◆ Given passage ◆
TL;DR: Weaviate's Engram is now generally available in Weaviate Cloud with a free tier (1,000 pipeline runs/month) and paid plans from $45/month. Engram handles memory as infrastructure: async pipelines extract facts from raw events, reconcile them against existing memories, and persist structured state to Weaviate's vector DB, which agents can then query using hybrid semantic + keyword search.

The Problem: Stateless LLMs Can't Actually Learn

As AI agents move into production, teams run into the same wall: LLMs are stateless. Every API call starts from scratch. The model knows nothing about the user's preferences from last week, the decision the agent made in a previous session, or the feedback the user gave yesterday.

The workarounds most teams reach for don't scale:

  • Replaying full conversation histories into the context window — costs explode as histories grow
  • Hand-curating fact files — becomes a maintenance nightmare as users and data multiply
  • Building custom memory systems — months of engineering work before you can even start on the actual product

Weaviate CEO Bob van Luijt put it plainly: "Memory is the difference between an agent that answers a question and an agent that gets better at its job."

With Engram now GA, Weaviate is offering that memory layer as managed infrastructure — so teams can skip straight to building the product.

Free Tier includes 1,000 pipeline runs/month
$45/mo Starting price for paid plans
150M+ Monthly downloads of open-source Weaviate

How Engram Works: The Memory Pipeline

Engram treats memory as structured, evolving infrastructure — not an ever-growing pile of context. The core is a three-stage async pipeline:

⚙️
The Three-Stage Memory Pipeline
1. Extract — Pull discrete facts from raw text, conversations, or pre-extracted data. ("Lives in Berlin." "Prefers dark mode.")
2. Transform — Reconcile new facts against what's already stored: deduplicate, handle preference changes, update time-evolving facts.
3. Commit — Persist the clean memory state to the Weaviate vector database.

◆ Task directions ◆
Please list the stages of the memory pipeline described in the Engram article above, in order.

◆ Source material ◆
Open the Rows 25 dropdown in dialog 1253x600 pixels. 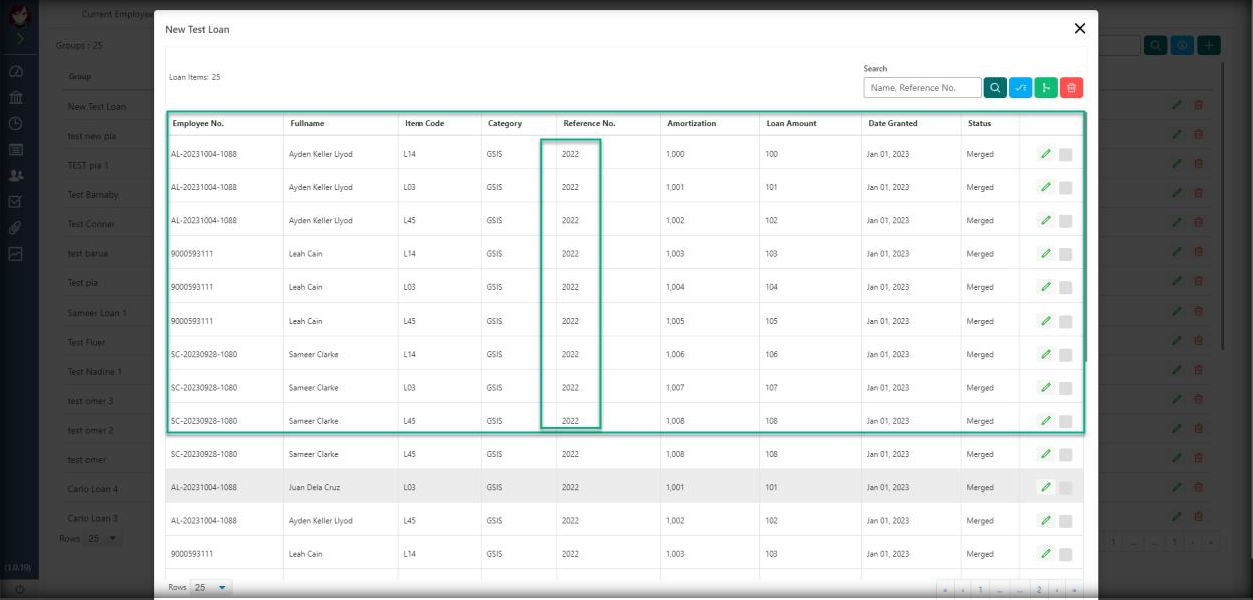tap(211, 588)
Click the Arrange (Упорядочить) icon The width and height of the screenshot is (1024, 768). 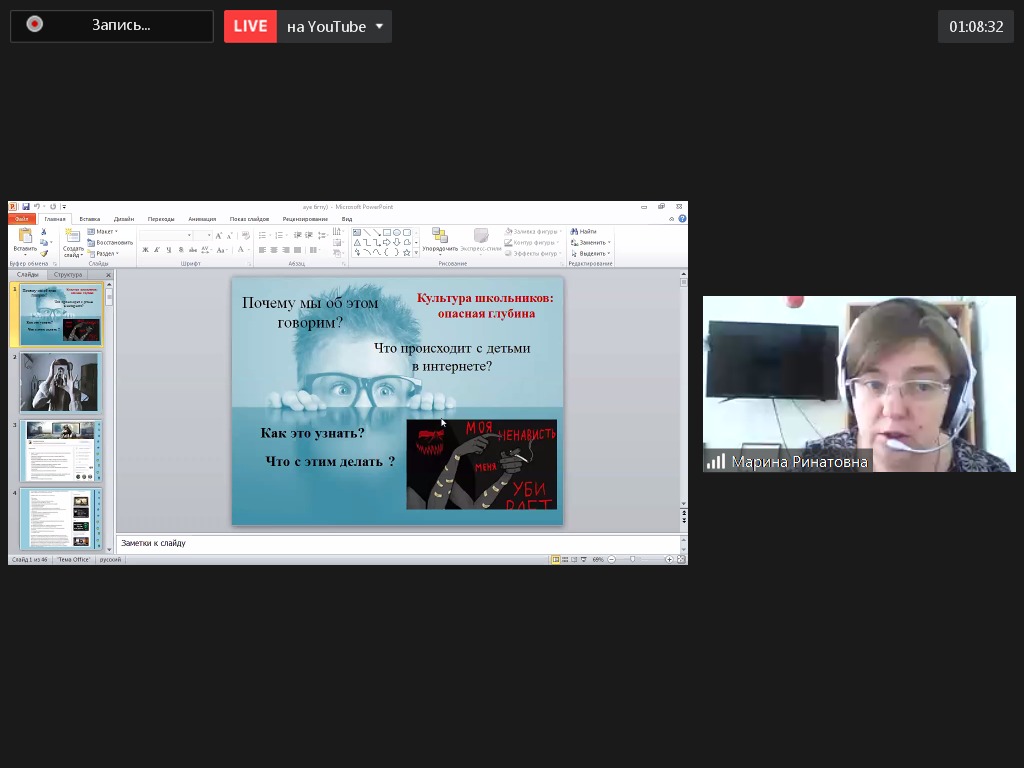[440, 236]
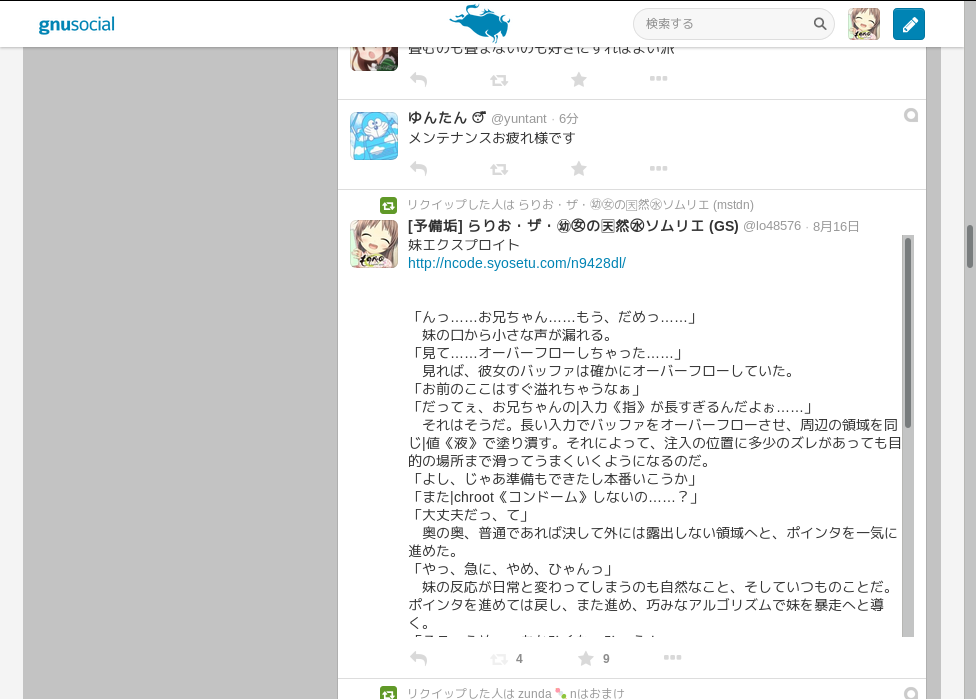Reply to the @lo48576 post

[418, 659]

◆ Your solution ◆
1. Extract
2. Transform
3. Commit